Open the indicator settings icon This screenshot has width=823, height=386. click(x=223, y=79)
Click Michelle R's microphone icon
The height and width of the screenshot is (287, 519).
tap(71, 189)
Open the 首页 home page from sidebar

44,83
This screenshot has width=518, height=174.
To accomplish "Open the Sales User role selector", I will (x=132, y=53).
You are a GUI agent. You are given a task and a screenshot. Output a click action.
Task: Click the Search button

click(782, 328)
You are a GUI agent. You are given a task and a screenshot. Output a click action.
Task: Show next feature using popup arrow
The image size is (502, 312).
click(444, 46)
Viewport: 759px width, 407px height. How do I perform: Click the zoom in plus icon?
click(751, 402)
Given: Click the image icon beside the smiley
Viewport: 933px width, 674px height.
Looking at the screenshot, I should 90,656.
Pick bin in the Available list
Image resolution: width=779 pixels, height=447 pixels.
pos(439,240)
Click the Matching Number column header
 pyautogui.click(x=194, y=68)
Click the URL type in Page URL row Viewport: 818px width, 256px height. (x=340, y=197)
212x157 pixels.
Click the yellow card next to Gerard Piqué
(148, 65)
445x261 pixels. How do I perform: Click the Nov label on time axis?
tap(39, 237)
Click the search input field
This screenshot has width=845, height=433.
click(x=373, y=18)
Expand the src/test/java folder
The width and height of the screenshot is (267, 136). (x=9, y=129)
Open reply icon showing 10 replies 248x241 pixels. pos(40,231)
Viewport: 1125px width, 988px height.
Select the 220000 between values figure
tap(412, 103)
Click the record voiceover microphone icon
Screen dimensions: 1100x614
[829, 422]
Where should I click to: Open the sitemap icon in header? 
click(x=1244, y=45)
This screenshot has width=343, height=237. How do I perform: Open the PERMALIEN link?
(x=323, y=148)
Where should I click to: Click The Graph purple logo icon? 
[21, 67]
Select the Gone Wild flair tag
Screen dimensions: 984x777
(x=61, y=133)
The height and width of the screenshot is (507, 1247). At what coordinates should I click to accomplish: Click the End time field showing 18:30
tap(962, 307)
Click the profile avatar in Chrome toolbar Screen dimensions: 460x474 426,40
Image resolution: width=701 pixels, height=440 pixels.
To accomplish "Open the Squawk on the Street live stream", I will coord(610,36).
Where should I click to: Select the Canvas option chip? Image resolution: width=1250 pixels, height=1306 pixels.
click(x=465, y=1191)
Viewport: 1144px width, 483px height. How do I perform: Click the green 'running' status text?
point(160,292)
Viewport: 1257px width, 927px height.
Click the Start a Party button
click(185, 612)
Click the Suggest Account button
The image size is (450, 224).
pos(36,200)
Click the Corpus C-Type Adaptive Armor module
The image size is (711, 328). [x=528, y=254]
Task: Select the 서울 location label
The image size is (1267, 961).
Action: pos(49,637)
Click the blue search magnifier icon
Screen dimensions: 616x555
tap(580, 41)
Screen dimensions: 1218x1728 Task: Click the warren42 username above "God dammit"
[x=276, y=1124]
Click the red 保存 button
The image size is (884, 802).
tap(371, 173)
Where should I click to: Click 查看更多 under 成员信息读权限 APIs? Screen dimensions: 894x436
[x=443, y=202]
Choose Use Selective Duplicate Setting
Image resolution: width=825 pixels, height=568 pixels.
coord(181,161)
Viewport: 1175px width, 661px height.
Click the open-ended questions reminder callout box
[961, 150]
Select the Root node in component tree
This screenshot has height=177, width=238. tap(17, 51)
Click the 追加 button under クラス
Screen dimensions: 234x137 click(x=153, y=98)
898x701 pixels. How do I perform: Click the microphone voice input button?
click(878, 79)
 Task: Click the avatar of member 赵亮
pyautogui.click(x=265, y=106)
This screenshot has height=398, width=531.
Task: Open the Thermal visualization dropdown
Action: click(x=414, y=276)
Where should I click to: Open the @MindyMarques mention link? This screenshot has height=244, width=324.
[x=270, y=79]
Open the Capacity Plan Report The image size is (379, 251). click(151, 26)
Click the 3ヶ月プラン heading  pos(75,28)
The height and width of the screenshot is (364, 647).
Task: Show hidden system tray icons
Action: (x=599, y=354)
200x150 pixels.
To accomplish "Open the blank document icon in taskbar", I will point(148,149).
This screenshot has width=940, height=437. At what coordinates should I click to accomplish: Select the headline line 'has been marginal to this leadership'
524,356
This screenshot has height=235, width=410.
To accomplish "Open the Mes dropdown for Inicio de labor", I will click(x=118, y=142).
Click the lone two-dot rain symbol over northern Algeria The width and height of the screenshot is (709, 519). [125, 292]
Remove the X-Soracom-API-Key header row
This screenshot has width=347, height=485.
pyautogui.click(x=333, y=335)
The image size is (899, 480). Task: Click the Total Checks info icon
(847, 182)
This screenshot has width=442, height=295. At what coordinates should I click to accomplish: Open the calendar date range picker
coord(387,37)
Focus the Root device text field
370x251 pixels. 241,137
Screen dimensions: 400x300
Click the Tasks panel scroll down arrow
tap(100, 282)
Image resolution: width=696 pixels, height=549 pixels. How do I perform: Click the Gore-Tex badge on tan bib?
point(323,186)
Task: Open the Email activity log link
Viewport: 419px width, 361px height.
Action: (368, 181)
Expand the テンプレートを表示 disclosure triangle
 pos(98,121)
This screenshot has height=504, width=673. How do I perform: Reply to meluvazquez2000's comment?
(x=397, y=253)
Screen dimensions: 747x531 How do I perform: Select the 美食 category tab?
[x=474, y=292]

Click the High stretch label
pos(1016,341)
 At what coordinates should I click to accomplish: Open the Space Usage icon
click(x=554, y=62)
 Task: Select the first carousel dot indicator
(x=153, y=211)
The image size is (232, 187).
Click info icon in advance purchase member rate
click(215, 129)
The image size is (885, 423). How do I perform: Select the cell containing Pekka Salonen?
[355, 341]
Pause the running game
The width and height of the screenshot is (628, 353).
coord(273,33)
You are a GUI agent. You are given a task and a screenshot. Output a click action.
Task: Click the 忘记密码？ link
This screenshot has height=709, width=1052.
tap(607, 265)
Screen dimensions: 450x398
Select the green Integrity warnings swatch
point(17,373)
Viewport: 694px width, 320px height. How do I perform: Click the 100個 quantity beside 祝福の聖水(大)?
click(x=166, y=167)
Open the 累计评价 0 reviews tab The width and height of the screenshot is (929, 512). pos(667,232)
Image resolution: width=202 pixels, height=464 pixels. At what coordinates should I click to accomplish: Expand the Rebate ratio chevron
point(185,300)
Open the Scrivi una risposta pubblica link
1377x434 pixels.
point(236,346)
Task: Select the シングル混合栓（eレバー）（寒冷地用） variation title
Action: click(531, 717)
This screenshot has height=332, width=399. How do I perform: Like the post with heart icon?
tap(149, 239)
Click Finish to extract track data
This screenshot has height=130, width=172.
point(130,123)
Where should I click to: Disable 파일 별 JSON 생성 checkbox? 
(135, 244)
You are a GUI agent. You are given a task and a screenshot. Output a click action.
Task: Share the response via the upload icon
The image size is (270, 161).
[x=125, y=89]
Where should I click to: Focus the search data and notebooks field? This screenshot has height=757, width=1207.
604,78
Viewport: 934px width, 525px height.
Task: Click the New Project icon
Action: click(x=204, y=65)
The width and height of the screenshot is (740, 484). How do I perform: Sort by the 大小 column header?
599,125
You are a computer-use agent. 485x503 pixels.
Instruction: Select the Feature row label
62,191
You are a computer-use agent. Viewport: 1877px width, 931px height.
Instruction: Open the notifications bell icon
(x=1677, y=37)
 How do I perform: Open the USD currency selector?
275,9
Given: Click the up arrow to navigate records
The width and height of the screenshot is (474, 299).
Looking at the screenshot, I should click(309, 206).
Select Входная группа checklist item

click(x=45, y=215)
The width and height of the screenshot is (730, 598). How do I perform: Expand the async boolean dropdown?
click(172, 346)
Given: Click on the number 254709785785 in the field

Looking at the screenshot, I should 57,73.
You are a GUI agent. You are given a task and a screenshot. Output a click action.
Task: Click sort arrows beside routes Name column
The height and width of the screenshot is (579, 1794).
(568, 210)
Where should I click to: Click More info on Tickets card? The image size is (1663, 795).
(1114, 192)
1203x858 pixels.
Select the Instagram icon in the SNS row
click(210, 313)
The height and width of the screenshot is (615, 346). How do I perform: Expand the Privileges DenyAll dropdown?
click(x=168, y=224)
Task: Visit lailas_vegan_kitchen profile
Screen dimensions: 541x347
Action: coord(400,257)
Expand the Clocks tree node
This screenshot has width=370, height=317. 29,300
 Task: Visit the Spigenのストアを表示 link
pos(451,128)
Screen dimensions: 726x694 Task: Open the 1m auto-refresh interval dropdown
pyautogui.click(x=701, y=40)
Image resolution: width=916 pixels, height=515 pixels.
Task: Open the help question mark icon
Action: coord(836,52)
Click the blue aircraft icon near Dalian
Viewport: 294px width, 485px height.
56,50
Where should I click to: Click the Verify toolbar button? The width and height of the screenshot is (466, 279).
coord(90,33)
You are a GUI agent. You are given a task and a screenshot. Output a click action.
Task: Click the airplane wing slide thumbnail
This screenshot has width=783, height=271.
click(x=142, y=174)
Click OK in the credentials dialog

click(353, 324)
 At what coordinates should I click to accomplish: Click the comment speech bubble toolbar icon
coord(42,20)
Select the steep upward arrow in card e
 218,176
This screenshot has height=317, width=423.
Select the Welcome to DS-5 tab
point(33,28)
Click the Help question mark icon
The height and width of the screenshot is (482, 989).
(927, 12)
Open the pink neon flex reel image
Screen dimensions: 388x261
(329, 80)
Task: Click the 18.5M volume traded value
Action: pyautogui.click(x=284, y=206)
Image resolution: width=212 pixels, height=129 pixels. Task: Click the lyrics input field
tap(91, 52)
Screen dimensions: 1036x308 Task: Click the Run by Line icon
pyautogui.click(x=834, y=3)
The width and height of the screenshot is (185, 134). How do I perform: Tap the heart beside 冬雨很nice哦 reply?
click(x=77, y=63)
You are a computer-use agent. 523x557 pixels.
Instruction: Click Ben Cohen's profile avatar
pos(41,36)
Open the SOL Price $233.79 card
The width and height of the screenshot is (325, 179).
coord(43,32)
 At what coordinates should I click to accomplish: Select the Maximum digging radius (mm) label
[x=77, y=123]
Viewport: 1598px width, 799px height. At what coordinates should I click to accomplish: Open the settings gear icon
== == ==
**Exercise requirements:**
Only lines that contain the string "blue" count; pick each one out of the records and copy it.

**Task answer:**
Click the blue search magnifier icon
Click the blue aircraft icon near Dalian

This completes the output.